Musique contemporaire : le Festival Musica, entre gros son et féerie

« La Reine des neiges », premier opéra du compositeur danois Hans Abrahamsen.

Faire le plein de pain d’épices dans la capitale alsacienne un dimanche matin n’a a priori rien d’incongru. A l’inverse, la question posée par la grande prêtresse en gourmandise, Mireille Oster, entre barre des délices et bûchettes aux amandes, l’est. « Au fait, c’est quoi ce truc de 35 heures ? », lance-t-elle à propos du Festival Musica, dont l’ouverture se tient le même week-end que les Journées du patrimoine. Ni secret culinaire, ni clone de la loi Aubry, le « truc » n’est autre que le clou de cette 39e édition, Asterism, une commande faite par le festival de musique contemporaine au compositeur allemand Alexander Schubert. Soit une installation de 35 heures 34 exactement, dans les locaux du Maillon, du vendredi 17 septembre 19 h 37 jusqu’à son extinction », dimanche 19 septembre à 7 h 11.

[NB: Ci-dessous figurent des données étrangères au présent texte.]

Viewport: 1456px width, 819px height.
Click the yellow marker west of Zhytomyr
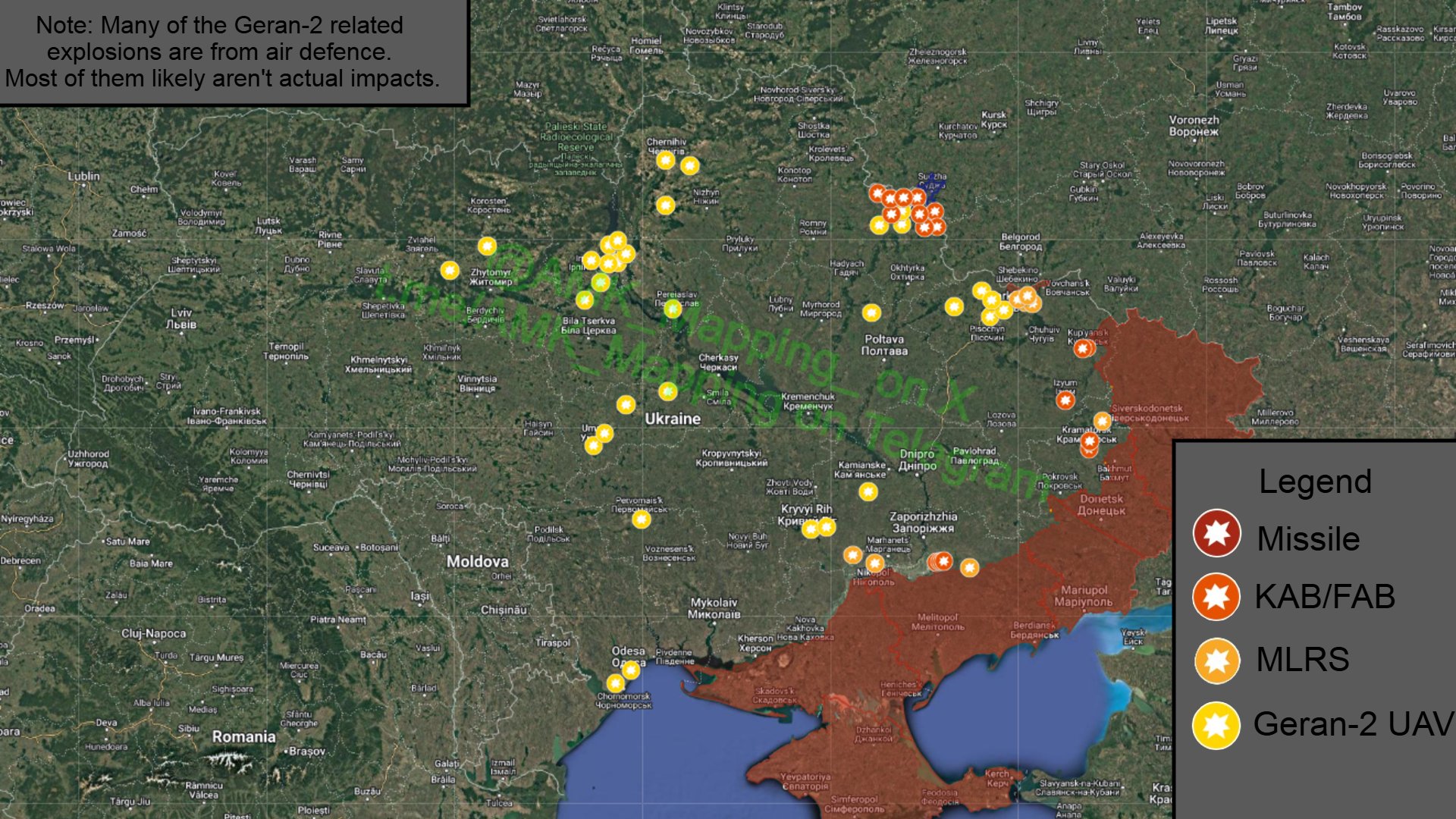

« Pèlerinage face à la nature à l’ère numérique » ayant pour but de « simuler artificiellement la réalité et nous entraîner dans un processus inédit d’apprentissage spirituel et sensoriel », écrit le directeur artistique, Stéphane Roth, en poste depuis trois ans, dans le programme de la manifestation, qui se tiendra jusqu’au 2 octobre. Concrètement, après fourniture de bouchons d’oreilles et cape transparente à capuche, une apocalypse d’infra-basses et explosions sonores, bande-son doublée d’une scénographie à base de déflagrations stroboscopiques.

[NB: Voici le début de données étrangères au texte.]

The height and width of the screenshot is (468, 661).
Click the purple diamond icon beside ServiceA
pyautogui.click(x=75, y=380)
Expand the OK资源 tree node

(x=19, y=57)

Malgré les casques de réalité virtuelle à disposition et leurs effets spéciaux façon Avatar, le film de science-fiction de James Cameron, il faut quelques minutes pour comprendre que la survie de nos globes oculaires et tympans ne fait pas partie du plan élaboré sur le plateau par des survivalistes occupés à des actes primordiaux en forêt primaire (transplantée sur les lieux). Même questionnement sensoriel ce samedi 18 septembre, dans un genre nettement moins énervé, Rothko, untitled #2, dont la première a lieu au Théâtre national de Strasbourg (TNS). Un spectacle létal imaginé par Claire-Ingrid Cottanceau et Olivier Mellano à partir des tableaux du peintre américain et du Poème de la chapelle Rothko, de John Taggart. Déprimant de vacuité et de prétention.

La mise en scène finement ciselée de James Bonas et Grégoire Pont traduit magnifiquement le monde onirique d’Abrahamsen

Il faut aller aux Halles Citadelle, le lendemain matin, pour entendre enfin autre chose que du gros son, en l’occurrence l’excellent Quatuor Adastra. Au programme, trois œuvres, centrées autour du « Terra memoria » que Kaija Saariaho a dédié « à ceux qui nous ont quittés ». Une composition au lyrisme épuré, jusqu’au saisissement d’un unisson dont l’énonciation dans l’espace semble inscription dans le marbre. L’émotion ira croissant, du Murs et racines, de la benjamine Clara Olivares (née en 1993), pièce écrite à la pointe sèche (écrasés de crins sur cordes, substrats de sons et « souffles » d’archets), au Quatuor II, du regretté Christophe Bertrand, disparu en 2010. Energie sauvage, presque désespérée : la grande histoire du quatuor à cordes parcourt l’inspiration du compositeur, d’une clarté et d’une singularité confondantes, avec ses plans mouvants, ses coups d’aile ivres.